THE WINTER'S TALE

BOOK FOUR Chapter 1.

As if the tale were not remarkable enough already, Time intervened to propel the story forward: "I, who please some, test all -a joy and a terror to the good and the bad. I, making and exposing error, take upon it myself, in the name of Time, to use my wings. Don’t say I’m taking liberties with my swift passage, I move this tale on sixteen years and leave the events of that gap unseen and unexplained, since it is in my power to overthrow the laws of logic by using the hours birthed by me to change the custom of storytelling. Let me be that which has always been, that which existed prior to the most ancient traditions and prior to that which is now the custom. I, witness to the times that brought them and so I shall make your current tastes seem as stale as my old story seems to you.
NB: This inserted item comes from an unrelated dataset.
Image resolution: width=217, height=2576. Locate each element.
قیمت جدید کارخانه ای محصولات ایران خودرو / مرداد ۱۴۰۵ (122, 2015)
Be patient and allow me to turn my hour glass and give you sixteen years passing as though you simply dozed through it. Forget Leontes, he lives in a prison built by his idiotic jealousy, and watch me gentle people, that I now may be in fair Bohemia, and remember earlier I mentioned a son of King Polixenes, Florizel, I now tell you is his name. And with speed so fantastic I speak of Perdita, grown and lovely, equal to all the compliments bestowed upon her. What becomes of her, I’d rather not yet prophesise, but let Time's news be known when it is time. A shepherd's daughter, and what happens to her is my story. Of this admit, you have wasted more time before on sillier stories, if not then let Time wish you never will."